What did I tell you. The Nav screen says "Douchebag-ville, NY, NY". So now all the fuckwits watching know what to expect. At this point at least 70% of potential buyers have turned to the people they're watching TV with and professed a desire to move to NYC or LA. You know what though? There's a flash of something right before the scene changes, let's see if I can isolate it. Yep, just as I expected he's using the vehicle GPS to find his own penis because it's concealed behind layer after layer of douchiness. Look at the retard, he doesn't even know if he has a covered wagon.
Now something truly baffling happens. He shakes hands with his "friends". Although, who simultaneously has a Mac-tard (possibly Asian), a douchey shaved head guy and also a black dude as a friend. It has never happened. Also, the black guy and neo-nazi instantaneously switch seats.
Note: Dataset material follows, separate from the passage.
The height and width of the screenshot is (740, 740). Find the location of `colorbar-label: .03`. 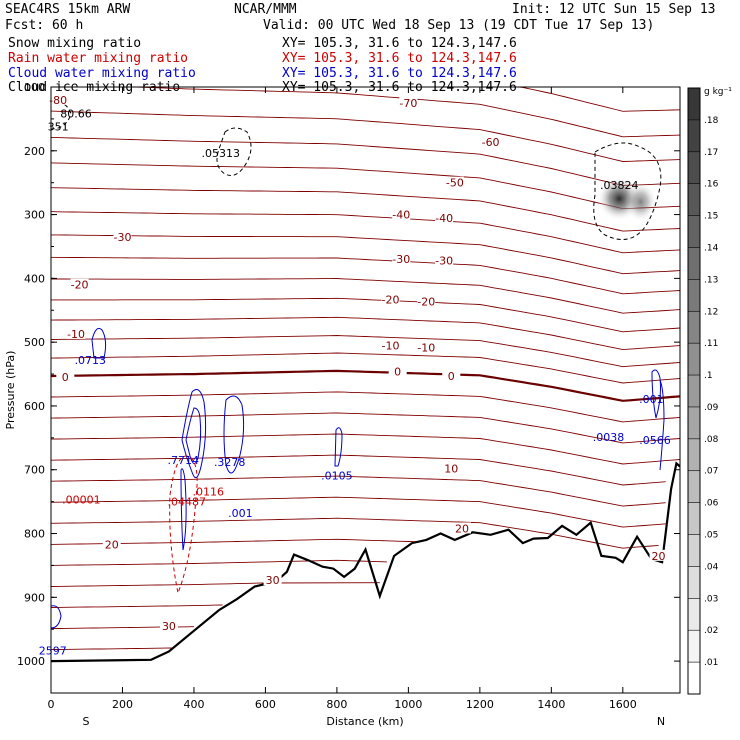

colorbar-label: .03 is located at coordinates (711, 599).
Does the protagonist stink? Is the skinhead hot for the Mac guy? They are known to be metrosexual. Now, for some fucking reason the dude's first grade teacher stands up from dinner to stare at him. Her husband is probably sitting there mouthing "What the fuck" to anyone who will look at him. And then look at the smirking lummox to the right. Just what the fuck is he doing? He holds that pose for a full 5 seconds. Would you eat in a joint with fucking Forrest Gump grinning at you like an asshole the whole time?
Next we get an American Psycho-esque shot of the protagonist looking confused and mildly alarmed that his teacher wants to fuck him in public. I think he might be the real life model for Niko from GTA4. Probably also a bestiality fan judging by the look of him.
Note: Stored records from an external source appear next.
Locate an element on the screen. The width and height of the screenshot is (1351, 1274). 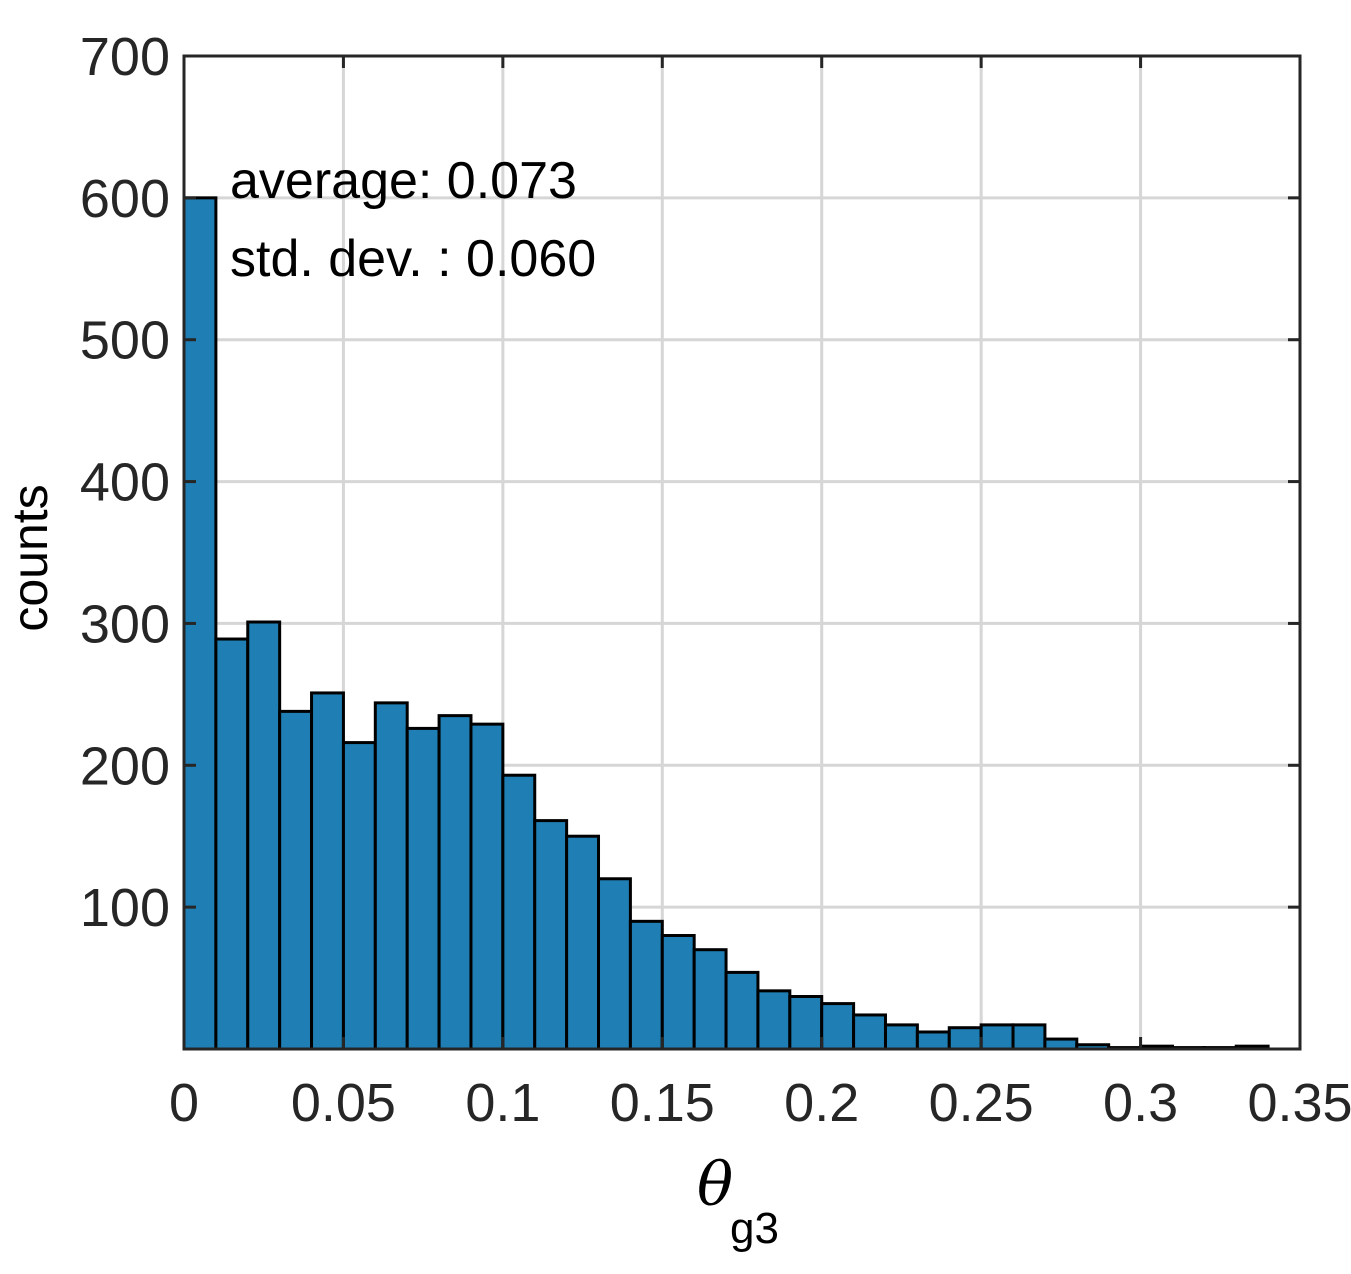
y-tick-label: 700 is located at coordinates (125, 57).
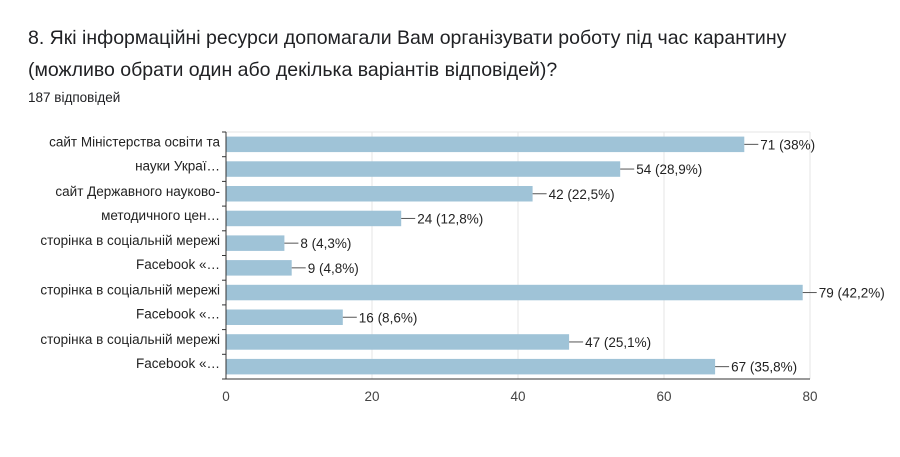 This screenshot has width=900, height=457. Describe the element at coordinates (582, 194) in the screenshot. I see `data-label: 42 (22,5%)` at that location.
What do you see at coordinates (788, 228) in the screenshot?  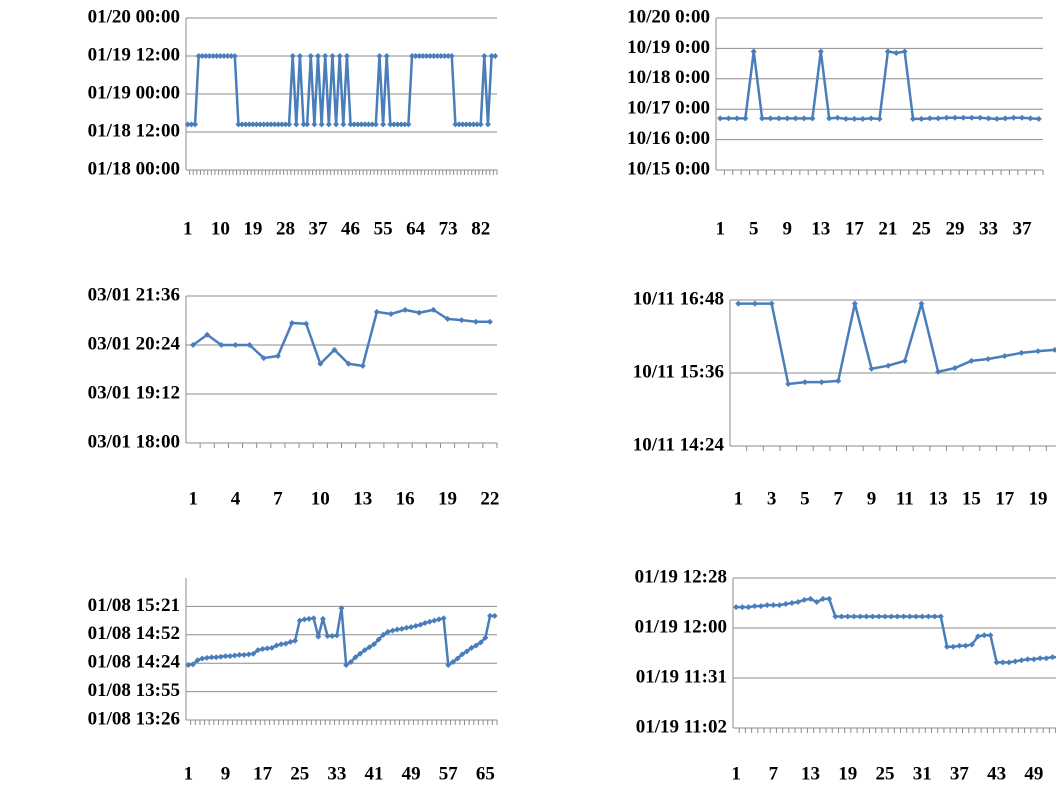 I see `x-tick-label: 9` at bounding box center [788, 228].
Next the jizz-stain pulls up on an empty street outside a popular club. I've been to NYC a bunch of times and I've never seen an empty parking space. People fucking live in their cars to avoid losing their spots. And we're supposed to believe that a whole fucking street cleared out so this asshole could park his super-honda?
Inside, some fuckwits are playing guitars and people are evidently excited about it. The band is undoubtedly Coldplay. That's all there is to it. There are no other options.
Oh shit! His teacher stalked him all the way to the club! I guess he's going to have to fuck her now. But wait, he's looking sick again and now he's headed for the door. Guess Niko hasn't managed to work up the courage to sing some Hewey Lewis, while spreading a tarp and preparing to axe her in the back. You know what? That would make an awesome car commercial.